Find the line with "DGUV-Regelwerk (791, 517)" and the line with "[navsearch-button] (1647, 64)" in the entries below; output exactly those two lines, every line between them, and no others.

Records to process:
▶

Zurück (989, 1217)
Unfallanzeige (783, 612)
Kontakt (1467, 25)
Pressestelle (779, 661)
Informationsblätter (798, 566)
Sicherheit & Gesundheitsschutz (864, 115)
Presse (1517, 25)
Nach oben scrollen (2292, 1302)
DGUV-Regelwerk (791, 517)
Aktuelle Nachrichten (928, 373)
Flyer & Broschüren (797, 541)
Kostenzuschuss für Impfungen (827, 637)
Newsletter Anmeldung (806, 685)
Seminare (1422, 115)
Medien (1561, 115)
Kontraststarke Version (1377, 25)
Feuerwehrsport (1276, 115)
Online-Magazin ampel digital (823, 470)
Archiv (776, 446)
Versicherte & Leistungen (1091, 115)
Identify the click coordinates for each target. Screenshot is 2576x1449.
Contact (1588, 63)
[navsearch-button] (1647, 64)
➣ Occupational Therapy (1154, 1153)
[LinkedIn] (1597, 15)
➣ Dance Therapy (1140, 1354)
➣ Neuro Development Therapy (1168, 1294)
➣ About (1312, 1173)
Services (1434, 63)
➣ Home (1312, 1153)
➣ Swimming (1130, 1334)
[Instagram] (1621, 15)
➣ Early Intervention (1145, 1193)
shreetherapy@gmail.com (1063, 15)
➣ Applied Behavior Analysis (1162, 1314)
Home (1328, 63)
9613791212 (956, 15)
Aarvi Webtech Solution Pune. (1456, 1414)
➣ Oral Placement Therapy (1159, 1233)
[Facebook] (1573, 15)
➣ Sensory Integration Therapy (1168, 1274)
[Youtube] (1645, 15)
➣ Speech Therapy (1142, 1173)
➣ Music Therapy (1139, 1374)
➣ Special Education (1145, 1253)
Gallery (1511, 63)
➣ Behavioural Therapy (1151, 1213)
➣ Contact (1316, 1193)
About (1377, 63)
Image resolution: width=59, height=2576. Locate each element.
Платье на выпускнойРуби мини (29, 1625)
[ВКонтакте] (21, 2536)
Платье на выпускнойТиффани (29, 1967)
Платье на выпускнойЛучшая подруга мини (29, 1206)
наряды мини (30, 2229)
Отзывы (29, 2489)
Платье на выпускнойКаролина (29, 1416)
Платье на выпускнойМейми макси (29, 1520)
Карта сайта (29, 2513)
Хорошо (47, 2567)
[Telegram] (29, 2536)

◀

Answer space:
DGUV-Regelwerk (791, 517)
Aktuelle Nachrichten (928, 373)
Flyer & Broschüren (797, 541)
Kostenzuschuss für Impfungen (827, 637)
Newsletter Anmeldung (806, 685)
Seminare (1422, 115)
Medien (1561, 115)
Kontraststarke Version (1377, 25)
Feuerwehrsport (1276, 115)
Online-Magazin ampel digital (823, 470)
Archiv (776, 446)
Versicherte & Leistungen (1091, 115)
Identify the click coordinates for each target. Screenshot is 2576x1449.
Contact (1588, 63)
[navsearch-button] (1647, 64)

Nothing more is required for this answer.